= WHAT TO WORK ON =
The entries below hold a line with "You are a GUI" and a line with "Task: Go to the Podcast page". Return those lines and all that lie between them, exactly and only.

======== INFORMATION SHOWN

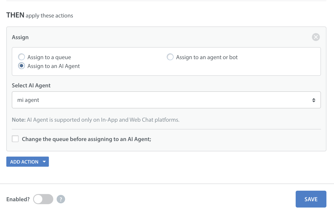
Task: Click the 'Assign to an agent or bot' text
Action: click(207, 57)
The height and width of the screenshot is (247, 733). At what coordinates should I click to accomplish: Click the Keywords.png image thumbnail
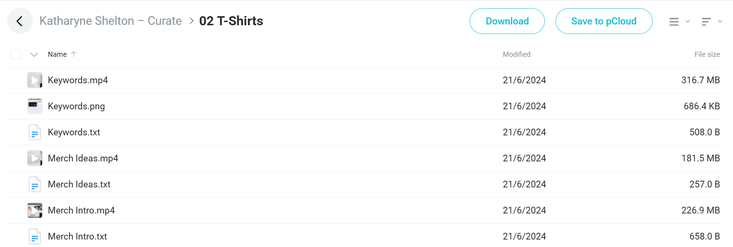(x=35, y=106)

================
======== INFORMATION SHOWN

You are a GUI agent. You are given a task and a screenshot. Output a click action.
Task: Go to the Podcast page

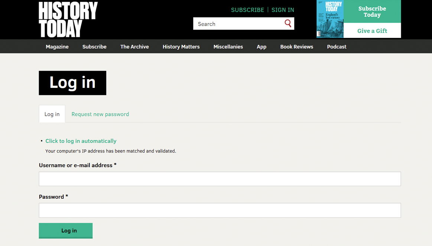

================

= REPLY TO THE TASK =
You are a GUI agent. You are given a task and a screenshot. Output a click action.
Task: Go to the Podcast page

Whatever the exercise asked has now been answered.